[[ The input, beginning ]]

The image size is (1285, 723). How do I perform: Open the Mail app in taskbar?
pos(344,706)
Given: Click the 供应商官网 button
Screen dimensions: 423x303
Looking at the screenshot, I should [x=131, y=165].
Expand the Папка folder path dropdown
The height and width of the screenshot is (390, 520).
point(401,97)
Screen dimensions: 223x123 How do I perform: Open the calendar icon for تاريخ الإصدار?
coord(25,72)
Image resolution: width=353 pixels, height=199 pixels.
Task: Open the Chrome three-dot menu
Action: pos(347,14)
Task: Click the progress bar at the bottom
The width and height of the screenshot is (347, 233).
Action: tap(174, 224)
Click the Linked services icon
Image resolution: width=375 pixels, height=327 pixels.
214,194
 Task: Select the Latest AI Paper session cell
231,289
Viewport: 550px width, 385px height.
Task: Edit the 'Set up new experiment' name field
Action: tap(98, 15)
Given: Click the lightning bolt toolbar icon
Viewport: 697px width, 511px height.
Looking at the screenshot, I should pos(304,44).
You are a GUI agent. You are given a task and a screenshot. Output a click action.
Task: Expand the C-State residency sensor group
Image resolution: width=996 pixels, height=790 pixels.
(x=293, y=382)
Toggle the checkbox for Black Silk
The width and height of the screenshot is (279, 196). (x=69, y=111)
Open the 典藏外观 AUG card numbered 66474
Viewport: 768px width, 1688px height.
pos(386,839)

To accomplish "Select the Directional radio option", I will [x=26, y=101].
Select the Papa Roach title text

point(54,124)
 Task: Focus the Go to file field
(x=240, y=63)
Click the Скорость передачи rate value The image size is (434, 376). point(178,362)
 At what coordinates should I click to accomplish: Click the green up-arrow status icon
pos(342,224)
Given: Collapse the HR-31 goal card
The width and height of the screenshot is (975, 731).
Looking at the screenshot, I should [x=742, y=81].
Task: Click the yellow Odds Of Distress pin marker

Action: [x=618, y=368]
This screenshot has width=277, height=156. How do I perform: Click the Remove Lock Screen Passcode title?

[[ The input, end ]]

### What needs to be done
Would you please give all of the records again exactly as they stand?

### Task result
The image size is (1285, 723). How do I perform: Open the Mail app in taskbar?
pos(344,706)
Given: Click the 供应商官网 button
Screen dimensions: 423x303
Looking at the screenshot, I should [x=131, y=165].
Expand the Папка folder path dropdown
The height and width of the screenshot is (390, 520).
point(401,97)
Screen dimensions: 223x123 How do I perform: Open the calendar icon for تاريخ الإصدار?
coord(25,72)
Image resolution: width=353 pixels, height=199 pixels.
Task: Open the Chrome three-dot menu
Action: pos(347,14)
Task: Click the progress bar at the bottom
The width and height of the screenshot is (347, 233).
Action: tap(174, 224)
Click the Linked services icon
Image resolution: width=375 pixels, height=327 pixels.
214,194
 Task: Select the Latest AI Paper session cell
231,289
Viewport: 550px width, 385px height.
Task: Edit the 'Set up new experiment' name field
Action: tap(98, 15)
Given: Click the lightning bolt toolbar icon
Viewport: 697px width, 511px height.
Looking at the screenshot, I should pos(304,44).
You are a GUI agent. You are given a task and a screenshot. Output a click action.
Task: Expand the C-State residency sensor group
Image resolution: width=996 pixels, height=790 pixels.
(x=293, y=382)
Toggle the checkbox for Black Silk
The width and height of the screenshot is (279, 196). (x=69, y=111)
Open the 典藏外观 AUG card numbered 66474
Viewport: 768px width, 1688px height.
pos(386,839)

To accomplish "Select the Directional radio option", I will [x=26, y=101].
Select the Papa Roach title text

point(54,124)
 Task: Focus the Go to file field
(x=240, y=63)
Click the Скорость передачи rate value The image size is (434, 376). point(178,362)
 At what coordinates should I click to accomplish: Click the green up-arrow status icon
pos(342,224)
Given: Collapse the HR-31 goal card
The width and height of the screenshot is (975, 731).
Looking at the screenshot, I should [x=742, y=81].
Task: Click the yellow Odds Of Distress pin marker

Action: [x=618, y=368]
This screenshot has width=277, height=156. How do I perform: Click the Remove Lock Screen Passcode title?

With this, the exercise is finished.